Evolving and staying motivated. It’s easy to fall into a “perceived rut” and not want to shoot or edit. I think just picking up my camera as often as possible is a challenge for me but it’s important for me to do that. I’m not always inspired by my surroundings so it’s tough to stay motivated to shoot so overcoming that lackadaisical feeling is tough but necessary. One way to offset that feelin is teaching and running a digital photography club at school where I have a small crew of kids who I work with. They each have their own DSLR so running through settings, concepts, and techniques is great way for me to overcome the challenge of being a photographer who’s not considered “professional.”

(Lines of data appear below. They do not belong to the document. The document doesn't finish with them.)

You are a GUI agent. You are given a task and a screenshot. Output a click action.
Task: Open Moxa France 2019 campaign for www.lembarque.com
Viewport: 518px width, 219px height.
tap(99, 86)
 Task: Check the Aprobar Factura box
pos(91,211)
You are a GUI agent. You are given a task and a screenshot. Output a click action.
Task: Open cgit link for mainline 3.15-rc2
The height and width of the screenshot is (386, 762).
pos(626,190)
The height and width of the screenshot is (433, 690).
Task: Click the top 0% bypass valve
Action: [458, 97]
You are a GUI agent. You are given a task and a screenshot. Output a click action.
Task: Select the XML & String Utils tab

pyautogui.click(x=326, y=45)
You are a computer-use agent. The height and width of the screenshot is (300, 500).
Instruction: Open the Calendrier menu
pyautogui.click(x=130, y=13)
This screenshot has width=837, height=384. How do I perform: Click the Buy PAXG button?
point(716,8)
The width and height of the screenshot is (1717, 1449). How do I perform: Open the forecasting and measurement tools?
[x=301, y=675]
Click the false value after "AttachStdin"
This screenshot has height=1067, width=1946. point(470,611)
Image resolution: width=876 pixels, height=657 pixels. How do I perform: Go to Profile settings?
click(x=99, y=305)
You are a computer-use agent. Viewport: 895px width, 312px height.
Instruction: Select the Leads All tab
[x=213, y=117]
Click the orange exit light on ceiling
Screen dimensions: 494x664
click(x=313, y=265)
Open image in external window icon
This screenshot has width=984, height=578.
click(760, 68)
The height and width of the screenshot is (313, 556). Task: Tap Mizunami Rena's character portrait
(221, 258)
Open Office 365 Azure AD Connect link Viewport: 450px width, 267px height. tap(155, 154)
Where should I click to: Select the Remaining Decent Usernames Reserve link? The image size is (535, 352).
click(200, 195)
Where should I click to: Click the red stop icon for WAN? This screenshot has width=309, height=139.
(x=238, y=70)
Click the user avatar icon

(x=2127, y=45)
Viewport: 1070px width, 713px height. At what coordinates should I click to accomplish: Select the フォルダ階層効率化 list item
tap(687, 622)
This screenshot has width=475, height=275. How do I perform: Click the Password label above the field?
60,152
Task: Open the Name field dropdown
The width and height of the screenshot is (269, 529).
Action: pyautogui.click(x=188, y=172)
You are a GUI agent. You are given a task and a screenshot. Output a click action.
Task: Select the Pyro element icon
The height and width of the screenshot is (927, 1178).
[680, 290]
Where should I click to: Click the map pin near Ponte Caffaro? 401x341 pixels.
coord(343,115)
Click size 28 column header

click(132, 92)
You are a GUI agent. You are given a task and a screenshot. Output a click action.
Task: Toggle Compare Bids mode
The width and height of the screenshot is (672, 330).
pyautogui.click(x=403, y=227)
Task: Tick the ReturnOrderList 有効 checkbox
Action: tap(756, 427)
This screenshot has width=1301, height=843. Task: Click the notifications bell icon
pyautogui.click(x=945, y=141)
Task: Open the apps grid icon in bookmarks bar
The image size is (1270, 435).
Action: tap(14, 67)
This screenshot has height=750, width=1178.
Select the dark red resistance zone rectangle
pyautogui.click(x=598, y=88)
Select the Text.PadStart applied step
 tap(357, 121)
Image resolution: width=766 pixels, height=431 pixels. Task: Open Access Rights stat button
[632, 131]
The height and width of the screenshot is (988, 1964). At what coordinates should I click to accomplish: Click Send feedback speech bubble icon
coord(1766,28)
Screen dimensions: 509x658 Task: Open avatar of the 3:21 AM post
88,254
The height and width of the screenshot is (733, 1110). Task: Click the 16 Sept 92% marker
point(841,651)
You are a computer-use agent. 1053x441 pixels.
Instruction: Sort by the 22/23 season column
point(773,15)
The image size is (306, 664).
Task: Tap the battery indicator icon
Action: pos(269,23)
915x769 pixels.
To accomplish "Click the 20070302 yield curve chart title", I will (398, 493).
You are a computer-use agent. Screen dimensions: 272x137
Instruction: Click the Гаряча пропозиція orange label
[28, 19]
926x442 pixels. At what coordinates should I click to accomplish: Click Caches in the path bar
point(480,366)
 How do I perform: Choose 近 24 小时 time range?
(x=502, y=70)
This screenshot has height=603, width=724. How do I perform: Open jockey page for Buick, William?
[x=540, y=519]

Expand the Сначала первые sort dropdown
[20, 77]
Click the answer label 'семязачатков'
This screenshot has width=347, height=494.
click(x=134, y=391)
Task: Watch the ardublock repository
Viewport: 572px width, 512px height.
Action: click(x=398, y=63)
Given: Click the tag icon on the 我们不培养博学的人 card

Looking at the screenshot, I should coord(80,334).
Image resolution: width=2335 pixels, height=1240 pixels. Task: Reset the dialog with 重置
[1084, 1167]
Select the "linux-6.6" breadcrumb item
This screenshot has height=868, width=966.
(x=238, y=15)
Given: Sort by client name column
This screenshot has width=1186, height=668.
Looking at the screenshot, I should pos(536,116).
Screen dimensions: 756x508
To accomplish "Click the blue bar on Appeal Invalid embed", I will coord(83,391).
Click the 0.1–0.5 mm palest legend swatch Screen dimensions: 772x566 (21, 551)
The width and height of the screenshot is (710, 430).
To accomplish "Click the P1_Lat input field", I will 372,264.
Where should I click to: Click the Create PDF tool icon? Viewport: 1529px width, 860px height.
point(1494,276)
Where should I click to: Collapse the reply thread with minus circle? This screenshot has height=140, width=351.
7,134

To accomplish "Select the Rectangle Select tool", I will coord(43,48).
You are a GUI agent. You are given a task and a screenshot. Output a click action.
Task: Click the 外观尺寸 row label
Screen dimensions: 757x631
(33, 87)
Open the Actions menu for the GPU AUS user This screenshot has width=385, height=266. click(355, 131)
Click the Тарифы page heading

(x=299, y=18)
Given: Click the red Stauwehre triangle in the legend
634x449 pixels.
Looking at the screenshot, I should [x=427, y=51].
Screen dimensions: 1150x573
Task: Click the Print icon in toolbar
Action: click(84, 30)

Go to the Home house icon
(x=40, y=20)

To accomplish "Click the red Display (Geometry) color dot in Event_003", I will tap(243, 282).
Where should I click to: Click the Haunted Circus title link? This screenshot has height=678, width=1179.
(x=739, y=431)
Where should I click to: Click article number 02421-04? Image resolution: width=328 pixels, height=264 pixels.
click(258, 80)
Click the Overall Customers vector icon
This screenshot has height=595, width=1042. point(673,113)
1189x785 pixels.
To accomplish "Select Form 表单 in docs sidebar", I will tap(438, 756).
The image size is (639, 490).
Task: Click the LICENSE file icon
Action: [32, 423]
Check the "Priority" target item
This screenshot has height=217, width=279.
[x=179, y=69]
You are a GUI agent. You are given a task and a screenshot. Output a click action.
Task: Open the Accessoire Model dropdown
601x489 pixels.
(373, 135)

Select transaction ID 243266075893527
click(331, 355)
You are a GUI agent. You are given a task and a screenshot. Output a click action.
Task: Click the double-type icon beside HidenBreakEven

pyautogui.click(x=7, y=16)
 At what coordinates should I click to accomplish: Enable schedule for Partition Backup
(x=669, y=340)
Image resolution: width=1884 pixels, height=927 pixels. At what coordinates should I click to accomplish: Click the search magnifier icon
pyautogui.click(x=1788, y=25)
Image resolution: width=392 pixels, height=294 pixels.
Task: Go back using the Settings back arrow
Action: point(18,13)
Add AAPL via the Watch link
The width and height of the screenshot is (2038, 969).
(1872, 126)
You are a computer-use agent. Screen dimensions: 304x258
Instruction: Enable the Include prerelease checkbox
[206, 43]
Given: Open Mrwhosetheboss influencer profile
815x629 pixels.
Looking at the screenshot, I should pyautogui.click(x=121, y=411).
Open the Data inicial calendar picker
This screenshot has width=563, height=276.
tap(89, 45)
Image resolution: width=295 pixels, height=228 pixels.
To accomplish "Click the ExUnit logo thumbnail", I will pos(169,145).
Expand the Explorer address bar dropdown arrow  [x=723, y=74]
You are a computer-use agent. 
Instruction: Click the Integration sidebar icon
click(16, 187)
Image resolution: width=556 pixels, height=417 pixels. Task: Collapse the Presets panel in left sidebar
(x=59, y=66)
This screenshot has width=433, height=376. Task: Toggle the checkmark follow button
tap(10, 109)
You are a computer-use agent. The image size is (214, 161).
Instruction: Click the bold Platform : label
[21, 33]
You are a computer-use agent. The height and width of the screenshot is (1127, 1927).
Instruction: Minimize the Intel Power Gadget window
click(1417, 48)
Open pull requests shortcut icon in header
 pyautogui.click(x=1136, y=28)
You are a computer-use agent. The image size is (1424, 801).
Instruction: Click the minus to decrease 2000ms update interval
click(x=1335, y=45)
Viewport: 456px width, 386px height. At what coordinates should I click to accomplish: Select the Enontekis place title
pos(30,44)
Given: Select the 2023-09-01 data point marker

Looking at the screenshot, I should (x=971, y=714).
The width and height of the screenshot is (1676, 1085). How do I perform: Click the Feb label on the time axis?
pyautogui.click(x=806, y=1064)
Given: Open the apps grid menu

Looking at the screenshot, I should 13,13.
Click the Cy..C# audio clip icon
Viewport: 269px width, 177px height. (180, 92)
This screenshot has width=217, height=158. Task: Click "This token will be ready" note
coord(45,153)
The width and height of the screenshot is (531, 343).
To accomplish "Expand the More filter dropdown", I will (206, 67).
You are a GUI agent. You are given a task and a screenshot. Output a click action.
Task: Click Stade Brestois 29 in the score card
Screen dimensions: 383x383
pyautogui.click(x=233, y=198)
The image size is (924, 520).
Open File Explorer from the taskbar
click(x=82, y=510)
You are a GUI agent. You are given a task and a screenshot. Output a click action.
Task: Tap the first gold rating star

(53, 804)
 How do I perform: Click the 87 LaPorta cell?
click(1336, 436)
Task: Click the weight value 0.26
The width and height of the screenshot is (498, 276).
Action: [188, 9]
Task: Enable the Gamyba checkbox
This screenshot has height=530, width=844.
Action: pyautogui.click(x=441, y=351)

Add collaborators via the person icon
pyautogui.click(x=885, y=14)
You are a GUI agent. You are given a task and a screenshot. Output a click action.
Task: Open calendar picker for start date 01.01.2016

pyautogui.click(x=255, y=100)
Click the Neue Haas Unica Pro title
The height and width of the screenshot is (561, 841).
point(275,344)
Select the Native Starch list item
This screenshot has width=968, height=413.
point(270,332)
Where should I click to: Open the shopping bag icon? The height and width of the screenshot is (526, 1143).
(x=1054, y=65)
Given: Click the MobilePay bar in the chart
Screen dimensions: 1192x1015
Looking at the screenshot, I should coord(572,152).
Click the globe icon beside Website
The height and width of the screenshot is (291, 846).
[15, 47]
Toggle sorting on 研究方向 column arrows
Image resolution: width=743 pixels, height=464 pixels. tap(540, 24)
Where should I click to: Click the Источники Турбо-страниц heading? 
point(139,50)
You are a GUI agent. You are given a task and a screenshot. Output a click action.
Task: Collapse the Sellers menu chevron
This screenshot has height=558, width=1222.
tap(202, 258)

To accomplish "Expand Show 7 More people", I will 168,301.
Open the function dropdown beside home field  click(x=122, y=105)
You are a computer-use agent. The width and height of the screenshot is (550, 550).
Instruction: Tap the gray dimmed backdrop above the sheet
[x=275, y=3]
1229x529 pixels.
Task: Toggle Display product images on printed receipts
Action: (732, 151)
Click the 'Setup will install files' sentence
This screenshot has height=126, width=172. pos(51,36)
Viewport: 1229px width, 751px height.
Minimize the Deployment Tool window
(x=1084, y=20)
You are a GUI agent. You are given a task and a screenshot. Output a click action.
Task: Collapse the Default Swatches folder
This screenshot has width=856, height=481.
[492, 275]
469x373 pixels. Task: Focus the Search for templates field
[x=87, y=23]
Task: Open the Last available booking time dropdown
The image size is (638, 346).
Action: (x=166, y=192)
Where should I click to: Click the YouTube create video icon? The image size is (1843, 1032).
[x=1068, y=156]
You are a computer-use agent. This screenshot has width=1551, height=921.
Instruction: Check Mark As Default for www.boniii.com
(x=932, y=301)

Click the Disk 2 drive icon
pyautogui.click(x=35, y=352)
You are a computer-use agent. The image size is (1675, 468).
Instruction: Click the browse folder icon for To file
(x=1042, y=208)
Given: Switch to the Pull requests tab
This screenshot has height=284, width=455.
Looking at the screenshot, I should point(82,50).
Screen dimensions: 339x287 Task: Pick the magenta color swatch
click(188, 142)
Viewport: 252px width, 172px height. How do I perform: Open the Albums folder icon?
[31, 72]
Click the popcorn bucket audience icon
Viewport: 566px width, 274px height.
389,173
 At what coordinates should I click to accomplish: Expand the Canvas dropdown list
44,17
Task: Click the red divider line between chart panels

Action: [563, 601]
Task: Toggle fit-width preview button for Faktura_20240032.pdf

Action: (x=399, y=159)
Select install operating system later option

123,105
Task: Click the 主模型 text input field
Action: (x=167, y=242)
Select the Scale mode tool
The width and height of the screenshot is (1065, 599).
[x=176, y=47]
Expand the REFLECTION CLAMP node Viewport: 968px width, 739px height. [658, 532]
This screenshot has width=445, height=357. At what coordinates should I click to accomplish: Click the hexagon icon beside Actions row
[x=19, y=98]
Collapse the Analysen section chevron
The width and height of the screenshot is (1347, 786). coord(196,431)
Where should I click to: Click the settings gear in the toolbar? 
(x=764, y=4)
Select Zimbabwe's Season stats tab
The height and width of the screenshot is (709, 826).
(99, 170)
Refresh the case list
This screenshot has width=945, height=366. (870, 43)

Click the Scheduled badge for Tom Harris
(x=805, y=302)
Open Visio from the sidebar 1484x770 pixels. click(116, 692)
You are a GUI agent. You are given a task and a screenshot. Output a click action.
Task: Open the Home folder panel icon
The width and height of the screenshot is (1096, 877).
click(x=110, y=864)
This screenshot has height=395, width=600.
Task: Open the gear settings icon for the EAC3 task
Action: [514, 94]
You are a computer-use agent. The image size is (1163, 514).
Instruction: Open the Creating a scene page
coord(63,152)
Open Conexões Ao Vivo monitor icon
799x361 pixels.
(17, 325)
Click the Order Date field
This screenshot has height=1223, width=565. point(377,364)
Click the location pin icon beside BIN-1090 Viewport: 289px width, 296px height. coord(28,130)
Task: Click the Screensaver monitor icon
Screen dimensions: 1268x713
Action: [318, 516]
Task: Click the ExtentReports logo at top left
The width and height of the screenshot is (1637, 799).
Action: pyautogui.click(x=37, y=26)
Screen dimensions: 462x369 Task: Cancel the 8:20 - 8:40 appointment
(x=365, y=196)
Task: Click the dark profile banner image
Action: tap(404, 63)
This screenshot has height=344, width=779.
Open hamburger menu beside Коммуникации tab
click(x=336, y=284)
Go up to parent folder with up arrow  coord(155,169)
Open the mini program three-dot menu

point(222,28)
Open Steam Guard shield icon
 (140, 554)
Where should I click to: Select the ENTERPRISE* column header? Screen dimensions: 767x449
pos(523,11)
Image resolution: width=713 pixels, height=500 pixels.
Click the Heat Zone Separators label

Who are your greatest photography inspirations?
First off, Ben Currie is a huge inspiration. He’s always someone I share my latest work with for feedback, motivation, and overall stoke. He basically taught me the ropes early on so I have nothing but respect for him and am forever grateful for his insight and friendship we have developed over the years. Matt Clark, I just love his style and he’s a fellow New Yorker who works his magic with that NY light both in frigid winter waters and the warmer days of any fall hurricane season. James Parascondola, also a friend and New Yorker, is someone I share my work with right away so that we can stoke each other out as swells happen and get the inspiration flowing. Some of the international crew of photogs I am constantly inspired by are Warren Keelan, Andrew Semark, Chris White, Phillip Thurston and Ray Collins. Finally, Aaron Brimhall, though not a surf photographer per say, he has been such an inspiration to me especially in the realm of editing. Sorry if I left names out but you know who you are, there are just so many photographers that I follow on Instagram that inspire me on a daily basis.
What continues to motivate you to create?
Challenging myself to be better at the craft, sharing visions of the ocean and natural world with people who may never have the chance to experience those moments first hand.
Lastly what is one piece of advice you would give someone starting out in photography?
Have fun with it!!! Do it for yourself and for the joy of taking great pictures. The journey it provides and learning experiences you gain from that opportunity. There should be an emotional fulfillment it gives you and latch onto that. When traveling to photograph as you soon find yourself wanting to more and more, pack as light as possible, which is not always easy, be ready for anything, always be respectful of the locals and if you can obtain some local knowledge as you make moves or definitely hire a guide, especially if it’s your first time there. Not only does it support the local community but will make getting around more efficient and maximize your ability to shoot what you have in mind. If you’re the type of traveler who’s into making detailed itineraries, I would suggest keeping it as open as possible to allow for those spur-of-the-moment scenarios to develop. When you do get to your destination try to be as flexible as possible and most of all…. have fun and be safe!!!